» Tâche à réaliser:
Reproduisez à l'identique l'intégralité de l'article sur les meetings électoraux dans les stades.

» Sélection:
Par Alexandre Doskov
Stadium Politicus

Dernière ligne droite avant les élections régionales. Il fut un temps où les hommes politiques étaient capables de remplir des stades entiers. Du Parc des Princes au Vélodrome, rien n'arrêtait les superstars de la parlotte lorsqu'ils étaient en période électorale. Tournée des stades en compagnie des bêtes de campagne d'hier et d'aujourd'hui.

Ce samedi 11 avril 1981, la clameur qui s’élève de la porte de Saint-Cloud est formidable. Et oui, 45 000 personnes qui hurlent et tapent dans leurs mains, ça fait du bruit. Le Parc des Princes est plein à craquer, et ses abords sont envahis par les Peugeot 505, Fiat Panda, Ford Escort, et autres bijoux à 4 roues qu’il faut avoir pour être dans le vent au début des eighties. Du virage Boulogne au voisin d’en face d’Auteuil, en passant par les tribunes latérales, tout le monde a les yeux rivés vers la pelouse. Soudain, la foule entière se lève, exaltée, fanatisée. Son héros vient d’apparaître, et s’avance fièrement vers elle. Dominique Rocheteau ? Non, Jacques Chirac, alors maire de Paris et ex-Premier ministre, mais surtout candidat à l’élection présidentielle. Costume clair dont s’inspirera sans doute Ray Liotta dans Les Affranchis, lunettes carrées du mec à la mode avec 35 ans d’avance, Bernadette sous le bras, Chirac a la classe. Un peu plus loin, Charles Pasqua, génial organisateur de cette démonstration de force, jubile. Son poulain est dans la droite lignée des grandes messes gaullistes, où la force du nombre faisait la force tout court, et où le culte du chef était la seule règle qui vaille. Oui, décidément, ce Parc des Princes était l’endroit parfait pour faire la fête.

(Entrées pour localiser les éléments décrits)
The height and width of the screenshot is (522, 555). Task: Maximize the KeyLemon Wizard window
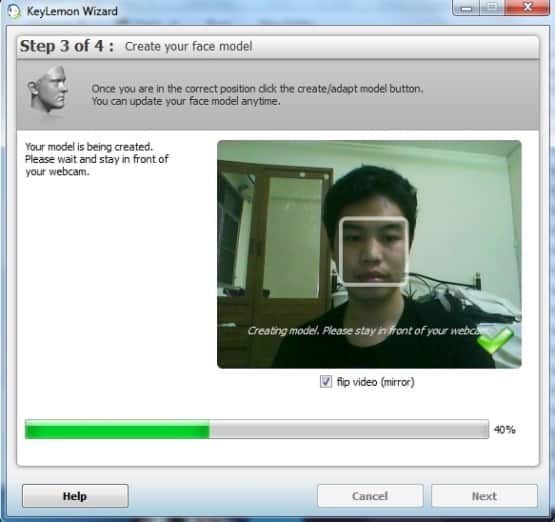point(492,7)
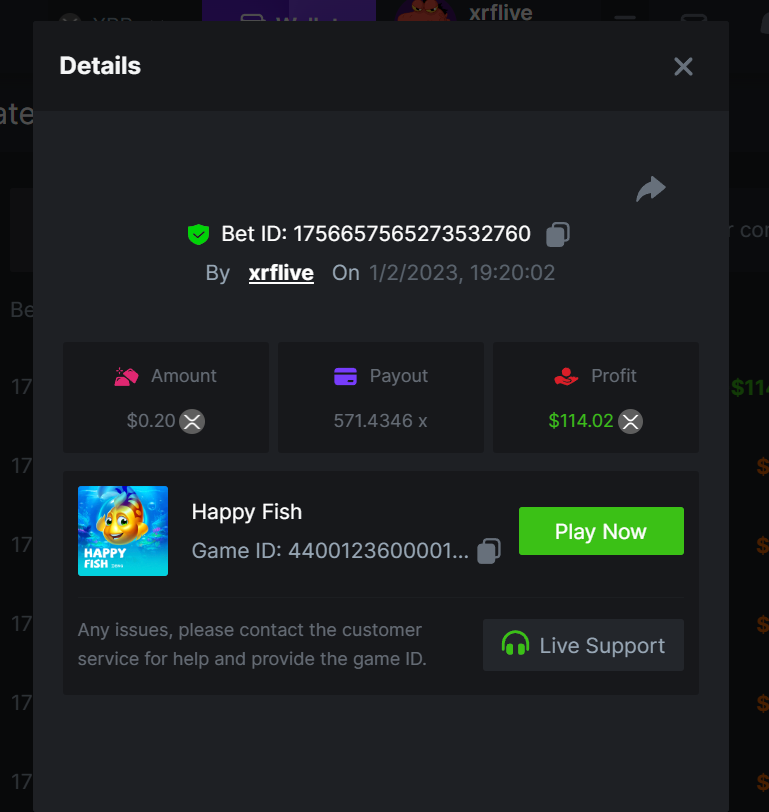769x812 pixels.
Task: Click the pink Amount icon
Action: click(x=126, y=376)
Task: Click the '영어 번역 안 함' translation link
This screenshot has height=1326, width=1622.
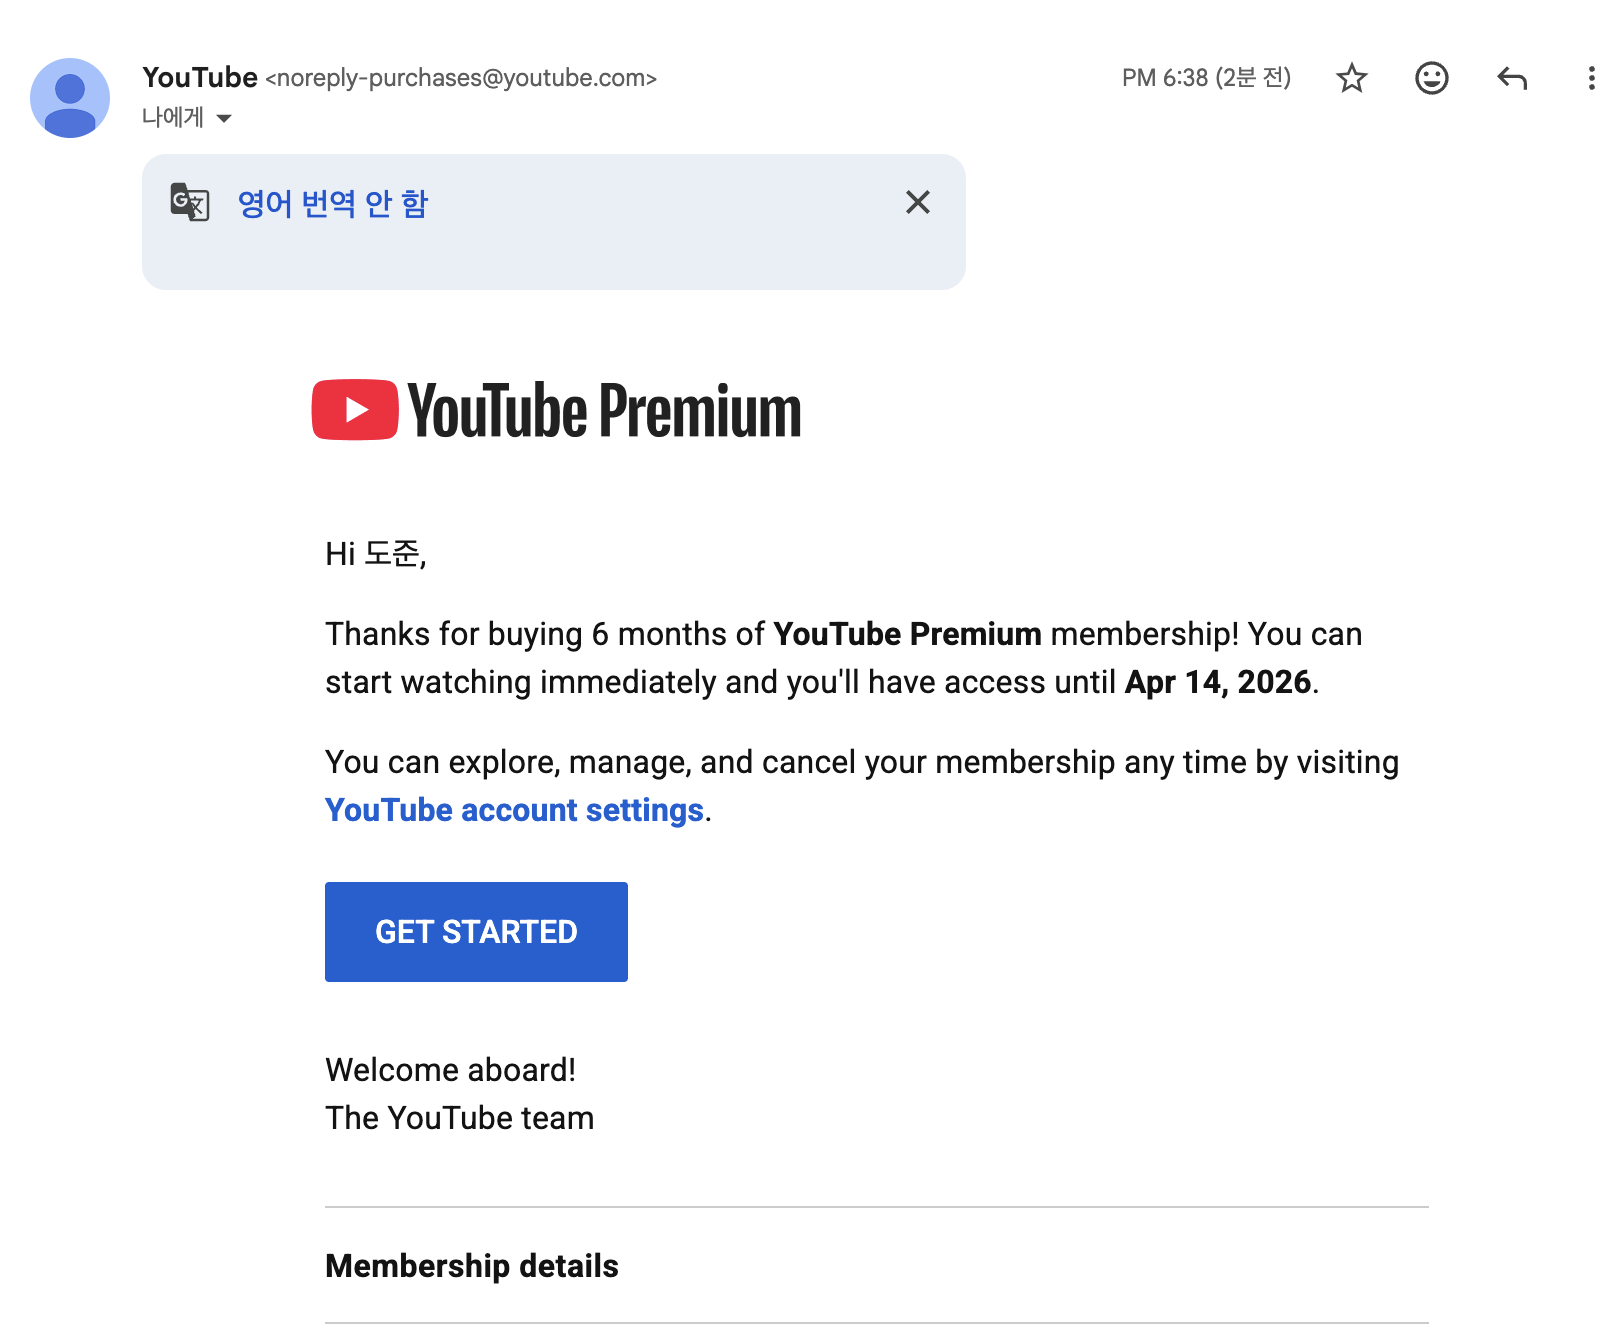Action: click(x=333, y=203)
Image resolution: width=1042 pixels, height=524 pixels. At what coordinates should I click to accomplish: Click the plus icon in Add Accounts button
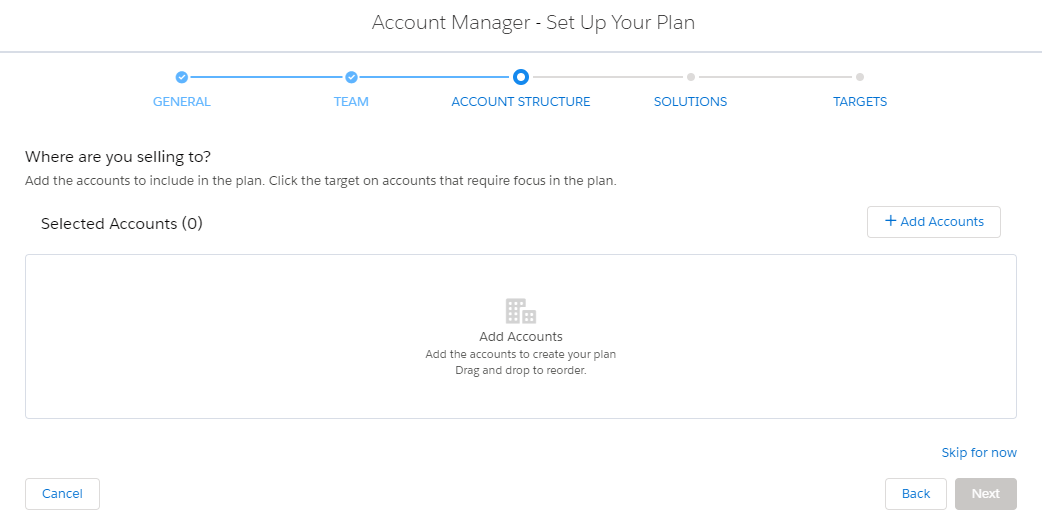[890, 221]
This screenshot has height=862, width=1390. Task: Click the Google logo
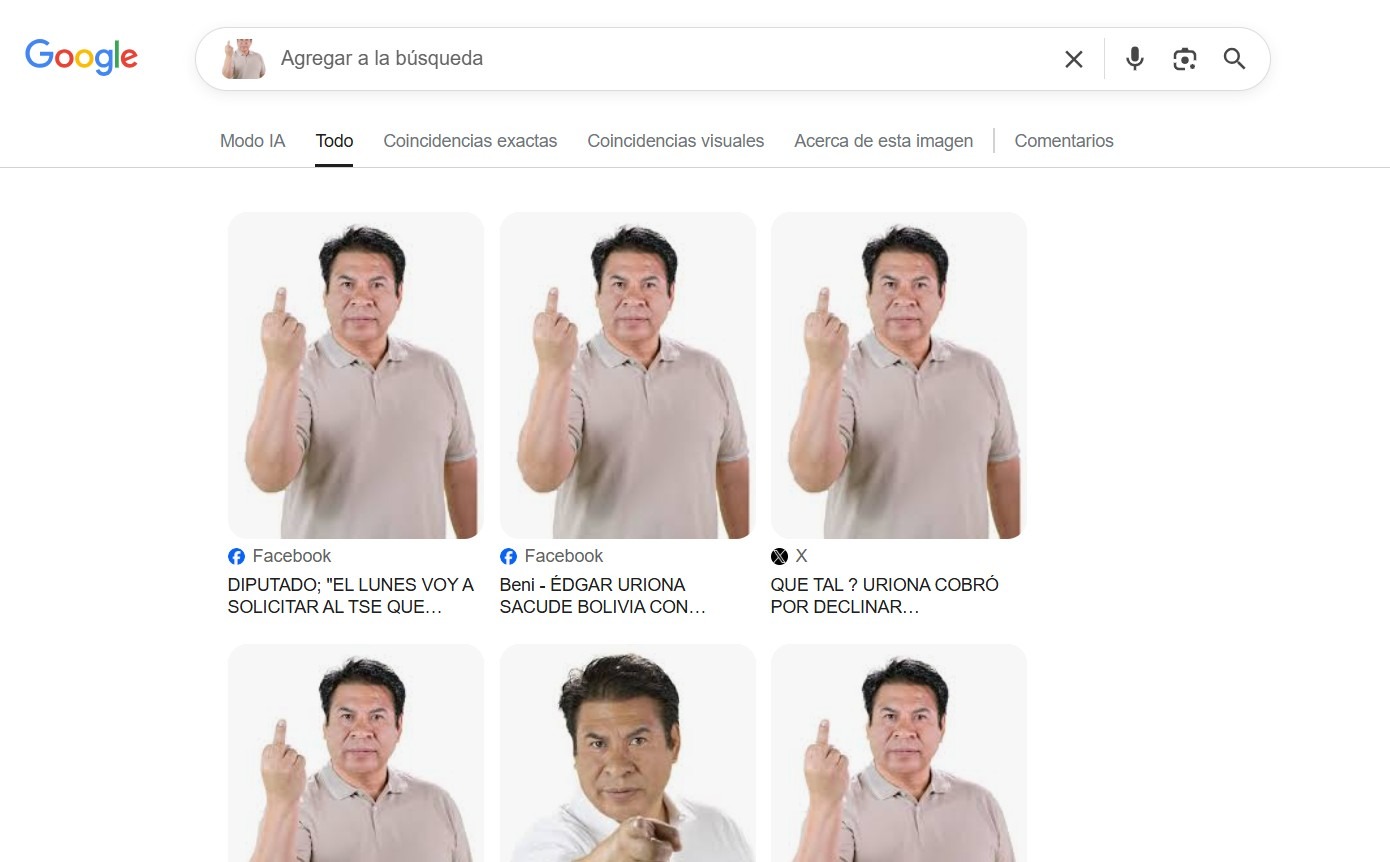point(81,58)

» Réponse rédigée:
Par Alexandre Doskov
Stadium Politicus

Dernière ligne droite avant les élections régionales. Il fut un temps où les hommes politiques étaient capables de remplir des stades entiers. Du Parc des Princes au Vélodrome, rien n'arrêtait les superstars de la parlotte lorsqu'ils étaient en période électorale. Tournée des stades en compagnie des bêtes de campagne d'hier et d'aujourd'hui.

Ce samedi 11 avril 1981, la clameur qui s’élève de la porte de Saint-Cloud est formidable. Et oui, 45 000 personnes qui hurlent et tapent dans leurs mains, ça fait du bruit. Le Parc des Princes est plein à craquer, et ses abords sont envahis par les Peugeot 505, Fiat Panda, Ford Escort, et autres bijoux à 4 roues qu’il faut avoir pour être dans le vent au début des eighties. Du virage Boulogne au voisin d’en face d’Auteuil, en passant par les tribunes latérales, tout le monde a les yeux rivés vers la pelouse. Soudain, la foule entière se lève, exaltée, fanatisée. Son héros vient d’apparaître, et s’avance fièrement vers elle. Dominique Rocheteau ? Non, Jacques Chirac, alors maire de Paris et ex-Premier ministre, mais surtout candidat à l’élection présidentielle. Costume clair dont s’inspirera sans doute Ray Liotta dans Les Affranchis, lunettes carrées du mec à la mode avec 35 ans d’avance, Bernadette sous le bras, Chirac a la classe. Un peu plus loin, Charles Pasqua, génial organisateur de cette démonstration de force, jubile. Son poulain est dans la droite lignée des grandes messes gaullistes, où la force du nombre faisait la force tout court, et où le culte du chef était la seule règle qui vaille. Oui, décidément, ce Parc des Princes était l’endroit parfait pour faire la fête.